Prolog

604 62 9
                                    

"Ku dengar hari ini hasil tesmu akan keluar"ucap seorang kakek mengenakan topi jerami.

Kim Myungsoo yang menjadi lawan bicaranya dengan tulus mengukir senyuman.

"Iya kek, hari ini hasil tes terakhirku akan keluar. Aku tidak bisa tidur memikirkannya, semoga hasilnya bagus dan aku bisa segera memulai debutku menjadi seorang polisi"ucap pria tampan berusia 27 tahun tersebut. Binar matanya menunjukkan harapan yang begitu besar.

"Memangnya kalau hasilnya buruk kenapa? Kau punya banyak kemampuan, tidak jadi polisi pun tidak masalah. Lagipula aku tidak suka kalau kau menjadi polisi"sahut kakek itu, dengan ekspresi pura-pura jengkel.

Lagi-lagi Myungsoo tersenyum.

"Ayahku seorang polisi, dia sangat berharap aku bisa mengikuti jejaknya kelak"lirihnya sambil menerawang kondisi jalan raya yang tidak pernah sepi.

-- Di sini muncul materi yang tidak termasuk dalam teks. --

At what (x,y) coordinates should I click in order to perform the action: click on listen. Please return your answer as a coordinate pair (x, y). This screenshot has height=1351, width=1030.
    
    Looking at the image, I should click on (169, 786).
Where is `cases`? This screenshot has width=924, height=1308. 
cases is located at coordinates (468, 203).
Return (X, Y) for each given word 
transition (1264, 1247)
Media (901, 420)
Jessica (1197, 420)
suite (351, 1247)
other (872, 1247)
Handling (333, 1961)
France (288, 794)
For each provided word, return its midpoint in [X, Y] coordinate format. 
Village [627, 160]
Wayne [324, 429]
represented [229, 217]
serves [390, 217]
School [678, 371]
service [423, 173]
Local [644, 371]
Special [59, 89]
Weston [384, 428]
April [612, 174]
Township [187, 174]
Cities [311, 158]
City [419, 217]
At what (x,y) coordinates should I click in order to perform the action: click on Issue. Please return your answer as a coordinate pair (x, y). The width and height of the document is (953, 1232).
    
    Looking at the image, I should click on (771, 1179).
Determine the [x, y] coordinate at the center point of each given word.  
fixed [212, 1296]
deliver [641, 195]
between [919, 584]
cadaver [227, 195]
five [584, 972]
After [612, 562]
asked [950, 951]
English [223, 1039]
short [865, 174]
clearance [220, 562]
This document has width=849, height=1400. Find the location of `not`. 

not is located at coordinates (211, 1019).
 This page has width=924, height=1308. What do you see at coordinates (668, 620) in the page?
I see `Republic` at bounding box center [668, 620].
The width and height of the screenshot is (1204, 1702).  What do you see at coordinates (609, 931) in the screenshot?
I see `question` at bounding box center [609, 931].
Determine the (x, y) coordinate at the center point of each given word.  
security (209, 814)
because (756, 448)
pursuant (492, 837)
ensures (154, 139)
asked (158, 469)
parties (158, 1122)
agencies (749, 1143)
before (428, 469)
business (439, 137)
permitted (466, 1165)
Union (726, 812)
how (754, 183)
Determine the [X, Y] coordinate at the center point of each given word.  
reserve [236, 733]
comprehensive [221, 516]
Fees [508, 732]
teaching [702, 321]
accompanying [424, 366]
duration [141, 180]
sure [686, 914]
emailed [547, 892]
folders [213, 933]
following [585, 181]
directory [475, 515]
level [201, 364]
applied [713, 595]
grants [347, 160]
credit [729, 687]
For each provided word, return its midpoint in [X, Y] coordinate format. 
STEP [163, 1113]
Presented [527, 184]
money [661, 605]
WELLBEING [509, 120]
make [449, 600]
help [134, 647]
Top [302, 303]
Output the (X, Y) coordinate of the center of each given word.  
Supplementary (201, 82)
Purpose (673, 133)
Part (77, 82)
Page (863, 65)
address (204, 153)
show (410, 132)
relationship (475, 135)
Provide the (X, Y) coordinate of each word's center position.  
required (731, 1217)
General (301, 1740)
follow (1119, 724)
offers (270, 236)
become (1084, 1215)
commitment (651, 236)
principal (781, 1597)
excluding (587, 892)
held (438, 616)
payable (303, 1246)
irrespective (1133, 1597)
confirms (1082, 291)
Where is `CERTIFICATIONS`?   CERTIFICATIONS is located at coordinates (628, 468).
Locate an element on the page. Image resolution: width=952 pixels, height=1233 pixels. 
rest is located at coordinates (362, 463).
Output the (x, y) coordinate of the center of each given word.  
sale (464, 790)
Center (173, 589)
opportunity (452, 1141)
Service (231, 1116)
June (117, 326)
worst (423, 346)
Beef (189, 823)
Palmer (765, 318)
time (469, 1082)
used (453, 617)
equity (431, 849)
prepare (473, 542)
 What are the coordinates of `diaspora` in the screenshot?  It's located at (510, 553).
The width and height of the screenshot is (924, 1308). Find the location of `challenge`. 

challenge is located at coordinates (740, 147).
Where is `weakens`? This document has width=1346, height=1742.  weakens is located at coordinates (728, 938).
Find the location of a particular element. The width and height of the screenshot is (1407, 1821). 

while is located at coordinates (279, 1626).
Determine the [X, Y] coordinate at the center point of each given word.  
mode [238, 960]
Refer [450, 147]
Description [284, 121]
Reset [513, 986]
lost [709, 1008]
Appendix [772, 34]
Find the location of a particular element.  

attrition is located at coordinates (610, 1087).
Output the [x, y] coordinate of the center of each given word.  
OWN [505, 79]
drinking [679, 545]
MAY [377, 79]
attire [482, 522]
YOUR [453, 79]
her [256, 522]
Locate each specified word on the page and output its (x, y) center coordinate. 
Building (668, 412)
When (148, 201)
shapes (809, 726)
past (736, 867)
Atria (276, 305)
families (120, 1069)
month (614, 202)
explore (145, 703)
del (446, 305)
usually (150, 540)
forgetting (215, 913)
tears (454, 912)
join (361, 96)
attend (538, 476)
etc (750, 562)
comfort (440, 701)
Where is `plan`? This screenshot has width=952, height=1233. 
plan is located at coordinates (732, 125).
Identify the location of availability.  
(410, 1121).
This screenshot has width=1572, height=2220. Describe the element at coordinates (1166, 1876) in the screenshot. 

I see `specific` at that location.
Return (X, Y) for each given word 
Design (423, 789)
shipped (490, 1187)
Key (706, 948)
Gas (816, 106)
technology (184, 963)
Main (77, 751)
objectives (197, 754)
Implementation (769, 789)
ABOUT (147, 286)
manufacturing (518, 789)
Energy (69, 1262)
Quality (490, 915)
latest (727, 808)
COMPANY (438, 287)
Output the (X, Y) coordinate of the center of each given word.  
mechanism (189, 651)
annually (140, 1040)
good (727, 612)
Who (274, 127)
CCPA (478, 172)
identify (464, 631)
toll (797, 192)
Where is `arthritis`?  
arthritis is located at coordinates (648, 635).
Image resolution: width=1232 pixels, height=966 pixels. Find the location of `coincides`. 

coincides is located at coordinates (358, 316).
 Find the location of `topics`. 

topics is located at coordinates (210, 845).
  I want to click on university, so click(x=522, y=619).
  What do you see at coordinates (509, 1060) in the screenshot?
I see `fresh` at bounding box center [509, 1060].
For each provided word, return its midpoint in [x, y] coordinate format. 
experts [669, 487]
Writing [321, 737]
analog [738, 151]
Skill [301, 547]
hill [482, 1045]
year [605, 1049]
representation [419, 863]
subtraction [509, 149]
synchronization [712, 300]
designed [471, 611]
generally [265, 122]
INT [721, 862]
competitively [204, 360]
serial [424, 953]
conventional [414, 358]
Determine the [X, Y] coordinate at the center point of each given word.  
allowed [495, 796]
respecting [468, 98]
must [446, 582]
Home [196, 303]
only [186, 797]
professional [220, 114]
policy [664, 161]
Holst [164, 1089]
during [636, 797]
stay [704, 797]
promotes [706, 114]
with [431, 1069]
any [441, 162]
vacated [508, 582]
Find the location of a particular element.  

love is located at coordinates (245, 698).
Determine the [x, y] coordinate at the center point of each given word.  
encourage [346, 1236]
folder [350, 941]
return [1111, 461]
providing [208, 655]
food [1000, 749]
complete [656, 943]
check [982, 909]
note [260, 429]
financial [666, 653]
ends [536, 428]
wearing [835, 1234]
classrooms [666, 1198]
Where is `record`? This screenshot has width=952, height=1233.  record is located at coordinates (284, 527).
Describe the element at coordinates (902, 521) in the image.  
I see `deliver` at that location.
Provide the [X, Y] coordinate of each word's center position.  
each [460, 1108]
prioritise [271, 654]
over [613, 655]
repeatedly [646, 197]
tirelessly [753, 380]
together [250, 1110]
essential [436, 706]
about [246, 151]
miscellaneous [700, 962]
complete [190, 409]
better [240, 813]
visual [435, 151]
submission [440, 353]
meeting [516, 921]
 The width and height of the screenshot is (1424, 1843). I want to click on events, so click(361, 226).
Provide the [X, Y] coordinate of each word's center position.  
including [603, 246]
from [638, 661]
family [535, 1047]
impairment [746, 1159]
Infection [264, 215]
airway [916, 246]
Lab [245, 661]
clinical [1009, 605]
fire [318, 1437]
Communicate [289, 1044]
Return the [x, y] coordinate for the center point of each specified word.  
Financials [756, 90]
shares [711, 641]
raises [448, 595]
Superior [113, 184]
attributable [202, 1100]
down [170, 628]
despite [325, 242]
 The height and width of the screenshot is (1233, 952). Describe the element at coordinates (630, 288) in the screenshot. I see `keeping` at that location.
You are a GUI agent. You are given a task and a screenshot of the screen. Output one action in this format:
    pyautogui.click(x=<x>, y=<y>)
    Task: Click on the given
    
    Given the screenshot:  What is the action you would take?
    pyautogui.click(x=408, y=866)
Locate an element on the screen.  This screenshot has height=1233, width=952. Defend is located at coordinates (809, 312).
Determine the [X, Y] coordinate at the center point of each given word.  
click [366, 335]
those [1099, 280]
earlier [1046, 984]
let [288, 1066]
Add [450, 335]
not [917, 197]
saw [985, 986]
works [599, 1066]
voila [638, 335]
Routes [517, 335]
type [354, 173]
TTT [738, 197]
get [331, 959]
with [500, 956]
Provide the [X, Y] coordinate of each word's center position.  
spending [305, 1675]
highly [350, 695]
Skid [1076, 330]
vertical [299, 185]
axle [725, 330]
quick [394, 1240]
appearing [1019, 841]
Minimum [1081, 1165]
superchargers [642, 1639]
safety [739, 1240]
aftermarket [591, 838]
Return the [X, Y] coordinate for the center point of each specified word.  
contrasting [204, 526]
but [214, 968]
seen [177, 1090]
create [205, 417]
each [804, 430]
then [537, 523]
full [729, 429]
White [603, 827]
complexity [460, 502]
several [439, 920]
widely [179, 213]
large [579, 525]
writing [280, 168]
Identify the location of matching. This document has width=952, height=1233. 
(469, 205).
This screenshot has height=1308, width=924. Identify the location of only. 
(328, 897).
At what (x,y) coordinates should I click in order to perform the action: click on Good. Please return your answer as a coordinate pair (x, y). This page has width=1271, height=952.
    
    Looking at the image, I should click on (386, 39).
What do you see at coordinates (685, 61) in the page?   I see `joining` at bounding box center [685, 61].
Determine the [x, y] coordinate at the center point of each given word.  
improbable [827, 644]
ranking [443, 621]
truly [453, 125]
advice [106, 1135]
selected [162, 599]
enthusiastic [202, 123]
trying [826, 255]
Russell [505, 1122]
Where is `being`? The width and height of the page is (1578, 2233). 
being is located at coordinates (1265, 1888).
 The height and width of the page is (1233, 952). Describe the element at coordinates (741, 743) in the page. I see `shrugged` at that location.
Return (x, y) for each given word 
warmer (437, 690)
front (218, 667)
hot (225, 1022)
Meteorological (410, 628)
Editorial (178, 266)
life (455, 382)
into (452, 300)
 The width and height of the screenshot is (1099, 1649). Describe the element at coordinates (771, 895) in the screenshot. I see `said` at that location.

Tragedi kecelakaan beruntun tahun 2015 silam, telah merenggut keluarga kecil Myungsoo. Orangtuanya dan calon adiknya yang masih berada dalam kandungan. Ingatan Myungsoo masih segar seolah kecelakaan tersebut baru terjadi kemarin.

Hari itu orangtuanya memaksa menghadiri acara kelulusan sekolah dimana Myungsoo akan menerima penghargaan sebagai siswa dengan nilai kelulusan tertinggi. Nahas di tengah jalan bus yang mereka tumpangi terbalik kemudian terbakar.

"Kalau kau benar-benar menjadi polisi, kau akan meraziaku bahkan menggusur tempatku mencari uang"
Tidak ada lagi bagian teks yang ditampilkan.